(Data records)
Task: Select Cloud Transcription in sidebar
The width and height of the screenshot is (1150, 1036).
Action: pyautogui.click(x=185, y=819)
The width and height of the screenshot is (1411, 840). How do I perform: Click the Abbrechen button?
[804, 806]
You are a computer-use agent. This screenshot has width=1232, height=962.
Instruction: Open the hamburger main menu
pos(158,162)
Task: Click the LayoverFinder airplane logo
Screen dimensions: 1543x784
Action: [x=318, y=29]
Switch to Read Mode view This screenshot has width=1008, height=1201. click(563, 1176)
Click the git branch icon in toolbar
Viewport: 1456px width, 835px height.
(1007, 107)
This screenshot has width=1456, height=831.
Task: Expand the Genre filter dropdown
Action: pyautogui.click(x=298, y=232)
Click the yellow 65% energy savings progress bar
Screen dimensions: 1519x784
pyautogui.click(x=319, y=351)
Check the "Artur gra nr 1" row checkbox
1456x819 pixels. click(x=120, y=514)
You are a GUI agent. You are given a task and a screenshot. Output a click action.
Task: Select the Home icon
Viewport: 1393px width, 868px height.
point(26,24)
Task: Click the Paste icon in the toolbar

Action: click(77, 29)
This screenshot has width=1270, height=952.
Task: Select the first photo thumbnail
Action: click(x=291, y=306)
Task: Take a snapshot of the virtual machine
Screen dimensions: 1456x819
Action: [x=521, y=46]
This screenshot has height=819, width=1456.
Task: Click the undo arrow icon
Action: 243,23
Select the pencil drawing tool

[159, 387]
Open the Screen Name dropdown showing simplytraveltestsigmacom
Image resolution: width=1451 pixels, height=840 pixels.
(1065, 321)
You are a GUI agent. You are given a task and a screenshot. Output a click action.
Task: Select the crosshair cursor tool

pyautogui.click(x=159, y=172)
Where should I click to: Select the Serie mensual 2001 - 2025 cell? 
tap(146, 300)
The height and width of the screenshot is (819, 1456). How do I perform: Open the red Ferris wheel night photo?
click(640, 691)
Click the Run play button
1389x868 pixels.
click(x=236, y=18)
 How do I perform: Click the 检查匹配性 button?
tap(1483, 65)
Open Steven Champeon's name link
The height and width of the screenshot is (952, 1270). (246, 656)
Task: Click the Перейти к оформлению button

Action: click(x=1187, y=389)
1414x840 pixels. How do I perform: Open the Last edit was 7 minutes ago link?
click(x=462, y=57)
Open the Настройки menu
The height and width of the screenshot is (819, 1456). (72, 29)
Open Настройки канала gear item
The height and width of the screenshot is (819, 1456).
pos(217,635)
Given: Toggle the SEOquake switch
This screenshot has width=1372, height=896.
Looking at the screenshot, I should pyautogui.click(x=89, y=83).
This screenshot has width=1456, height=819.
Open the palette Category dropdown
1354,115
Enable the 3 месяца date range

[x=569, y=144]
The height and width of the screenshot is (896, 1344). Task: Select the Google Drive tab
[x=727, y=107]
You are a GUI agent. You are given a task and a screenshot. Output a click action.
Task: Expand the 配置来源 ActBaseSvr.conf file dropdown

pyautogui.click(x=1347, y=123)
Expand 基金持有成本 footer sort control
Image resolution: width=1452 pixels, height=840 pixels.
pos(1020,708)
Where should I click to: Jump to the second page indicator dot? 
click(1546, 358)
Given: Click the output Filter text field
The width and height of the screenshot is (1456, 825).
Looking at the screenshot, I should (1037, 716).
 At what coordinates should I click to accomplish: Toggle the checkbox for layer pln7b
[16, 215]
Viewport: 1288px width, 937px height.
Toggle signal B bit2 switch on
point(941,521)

» TASK TO CARRY OUT
The required output is every line from the one with "Given: Click the output Filter text field" to the final line of the entries, repeated exactly and with nothing else.

» TASK OUTPUT
Given: Click the output Filter text field
The width and height of the screenshot is (1456, 825).
Looking at the screenshot, I should (1037, 716).
 At what coordinates should I click to accomplish: Toggle the checkbox for layer pln7b
[16, 215]
Viewport: 1288px width, 937px height.
Toggle signal B bit2 switch on
point(941,521)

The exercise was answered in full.